(Your instructions):
Only the lines from the one containing "This screenshot has" through the end of the data are wanted, reproduced exactly and without pictures.

*-*-*

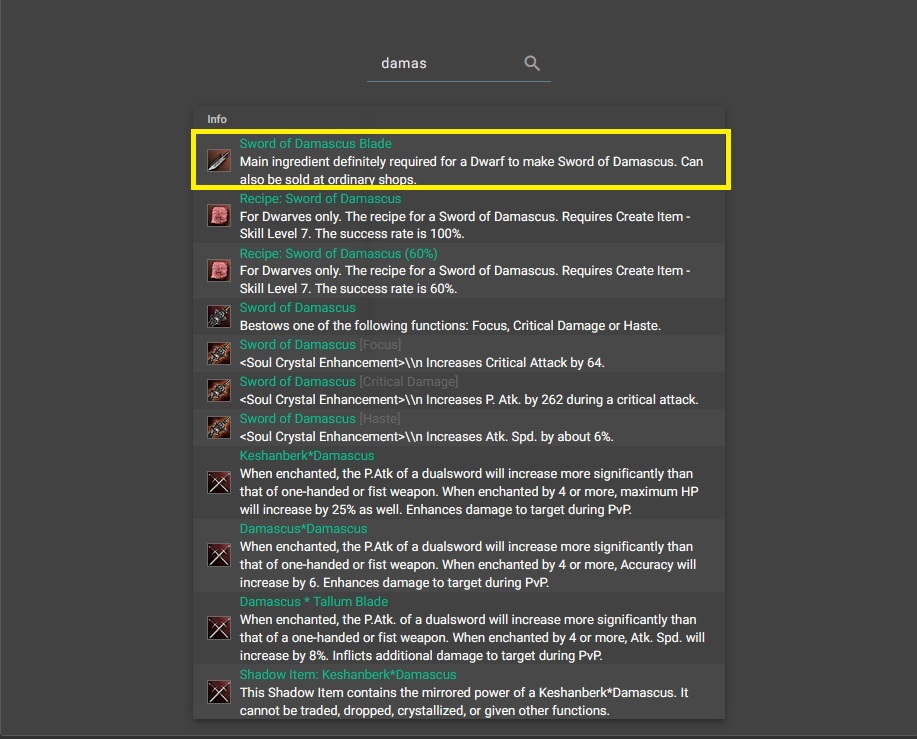The image size is (917, 739).
Task: Open the Sword of Damascus [Focus] link
Action: 297,345
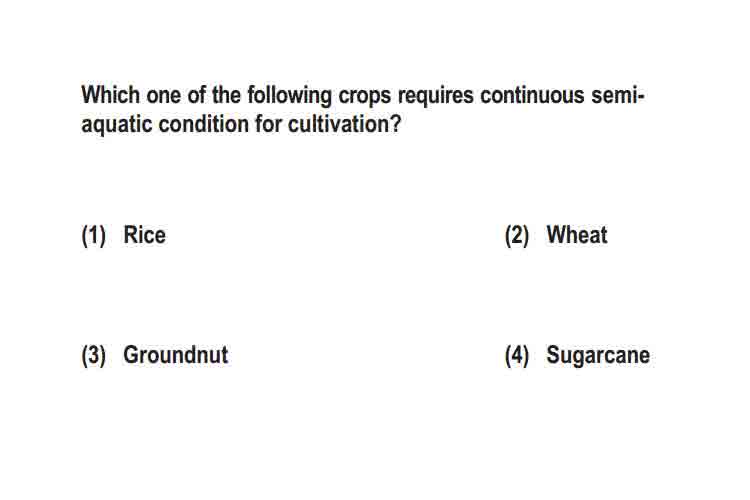The width and height of the screenshot is (750, 500).
Task: Click the (3) option number
Action: click(x=94, y=356)
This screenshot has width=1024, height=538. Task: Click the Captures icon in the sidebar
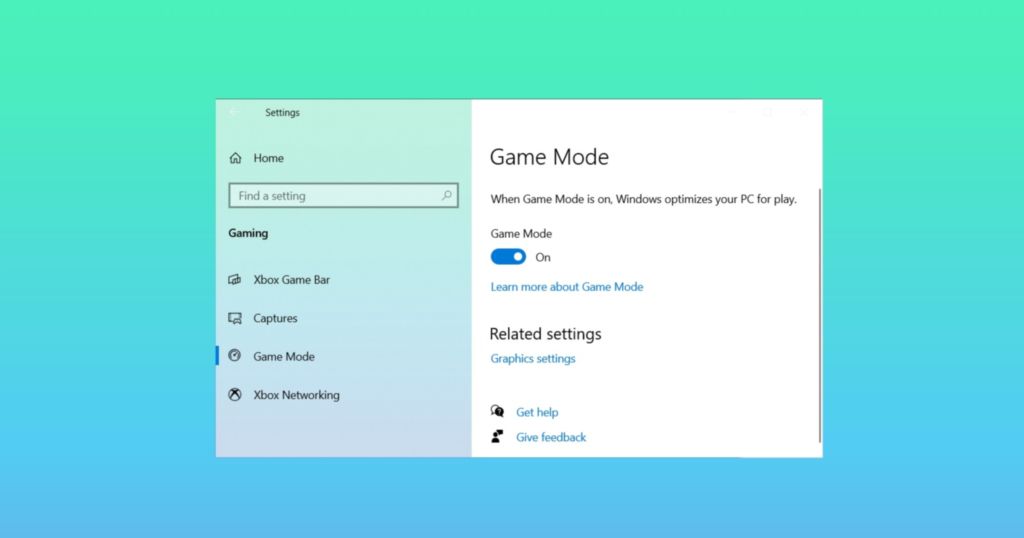point(235,319)
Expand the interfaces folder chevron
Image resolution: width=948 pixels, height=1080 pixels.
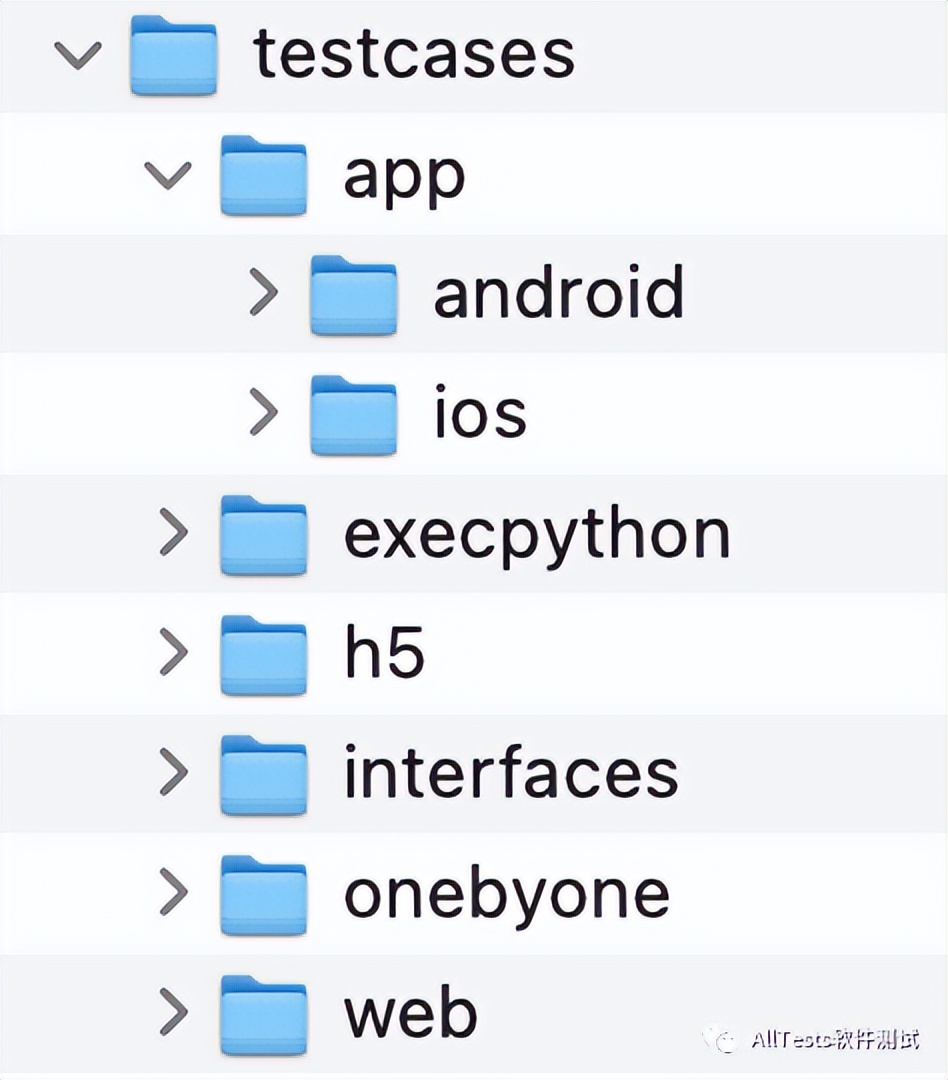coord(173,771)
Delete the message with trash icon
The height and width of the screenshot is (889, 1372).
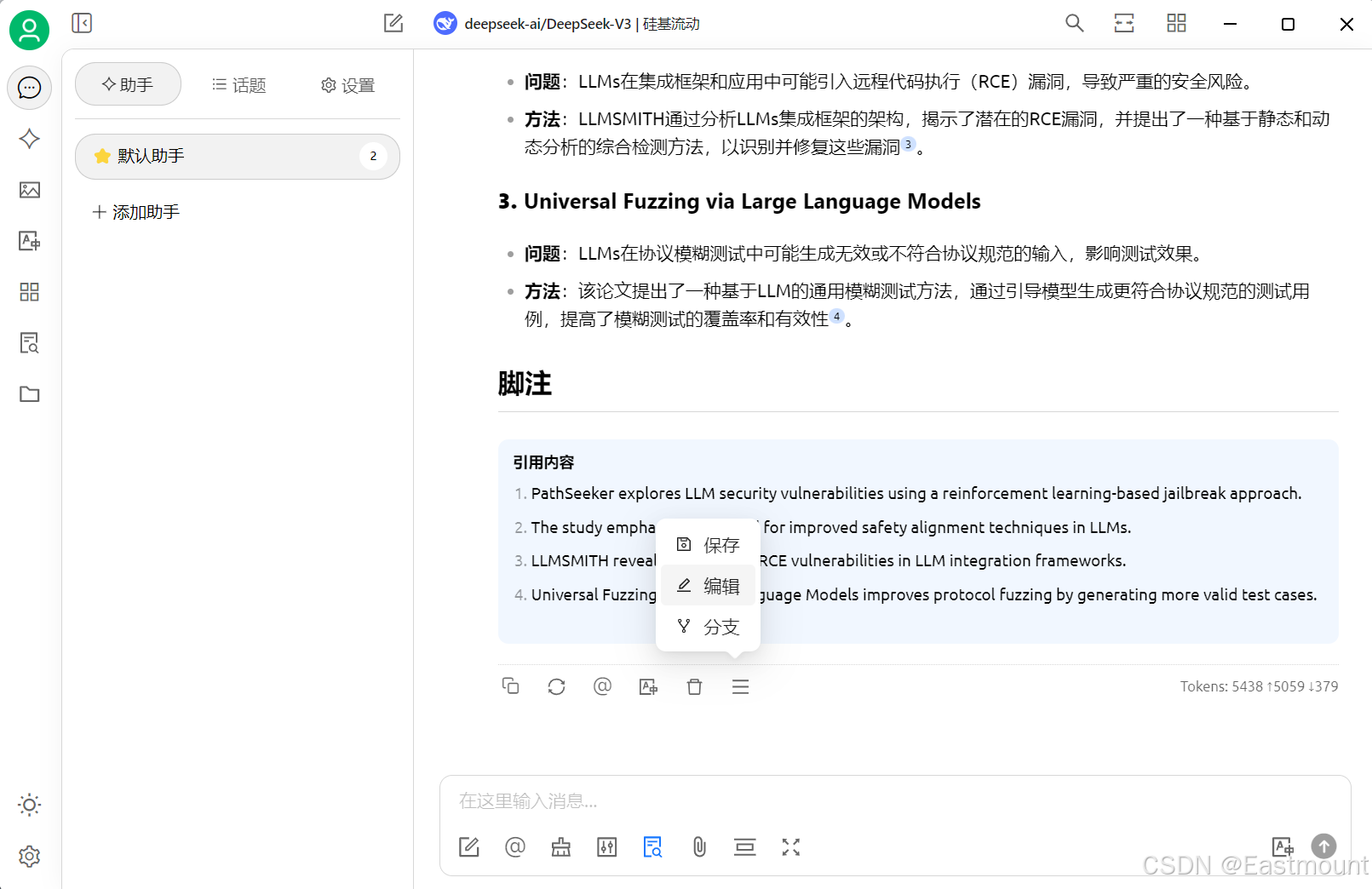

*-*-*

(Solution below):
This screenshot has width=1024, height=538. Task: Click the Captures icon in the sidebar
point(235,319)
Expand the interfaces folder chevron
Image resolution: width=948 pixels, height=1080 pixels.
coord(173,771)
Delete the message with trash icon
The height and width of the screenshot is (889, 1372).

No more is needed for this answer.